Une telle structure est-elle viable dans les pays pauvres ?

Une telle structure pourrait être très importante dans un pays pauvre, parce qu’elle pourrait contribuer à former une nouvelle génération de professionnels et académiques sensibles à l’égalité des chances, et capables de la promouvoir dans le pays, avec des résultats très importants dans le développement générale de l’économie et de la société.
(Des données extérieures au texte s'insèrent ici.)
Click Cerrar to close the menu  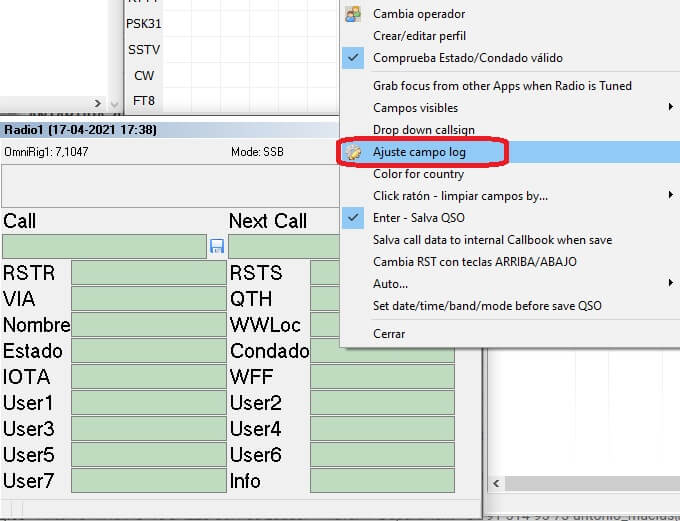pyautogui.click(x=389, y=334)
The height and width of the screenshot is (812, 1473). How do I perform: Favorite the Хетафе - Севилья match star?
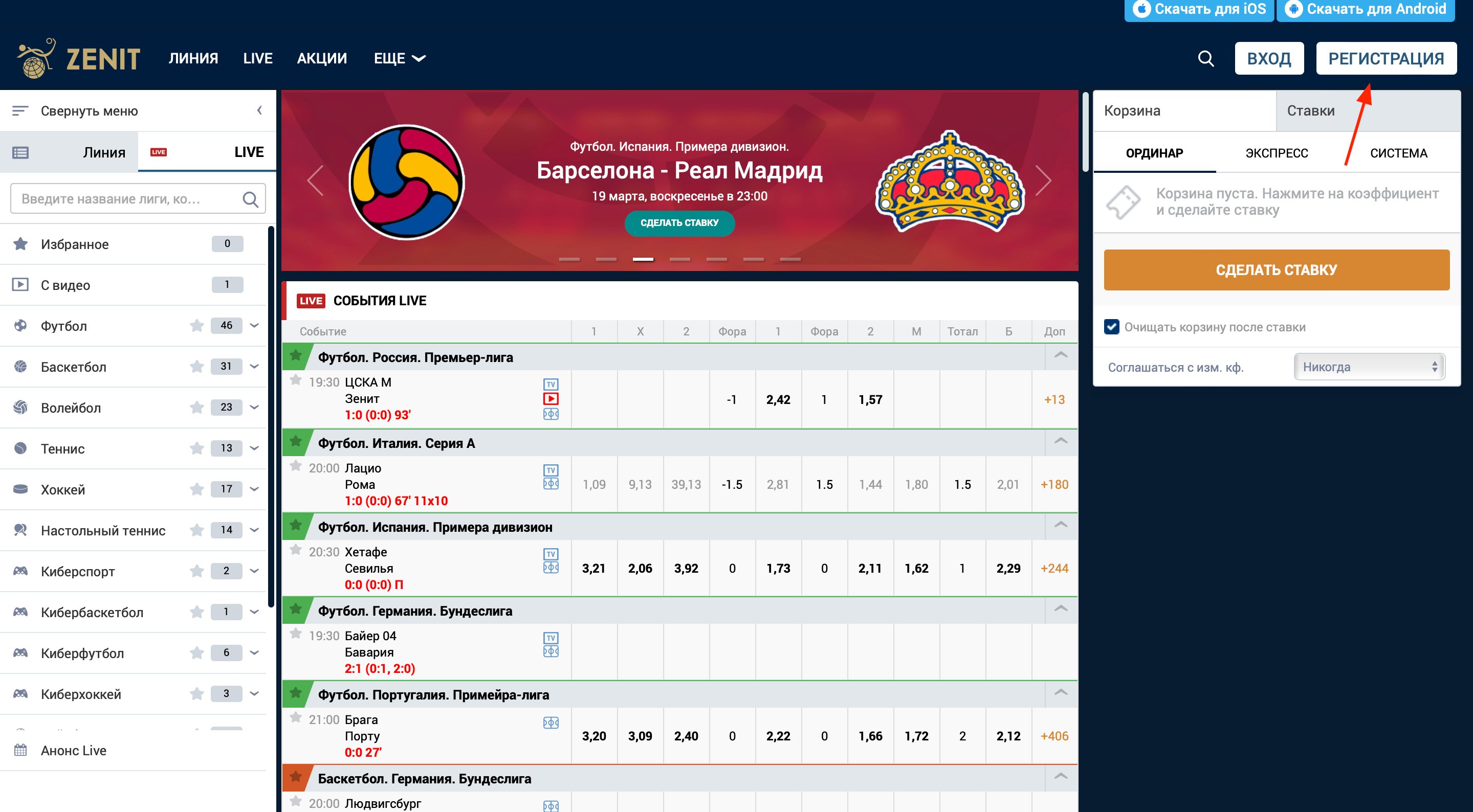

Il faut aussi souligner que, afin que la structure soit efficace, il y a la nécessité d’un cadre législatif adapté, et d’un soutien financier. Par exemple, la Confédération Suisse, avec le programme «Égalité des chances dans le domaine universitaire» pour les années 2000-2007, a destiné, aux dix pôles académiques, 1 million de francs suisses par année pour la garde des enfants; et 1,5 millions de francs pour les projets de mentorat.
Je crois qu’on peut, probablement, considérer des offres du Service, et les adapter aux besoins particuliers d’une région pauvre: par exemple, les mesures de soutien pour jeunes étudiantes et doctorantes, le mentorat, ou un parcours de formation sensible aux différences de genre, peuvent être faisables, et aussi importantes pour créer une base solide pour l’émancipation de la femme.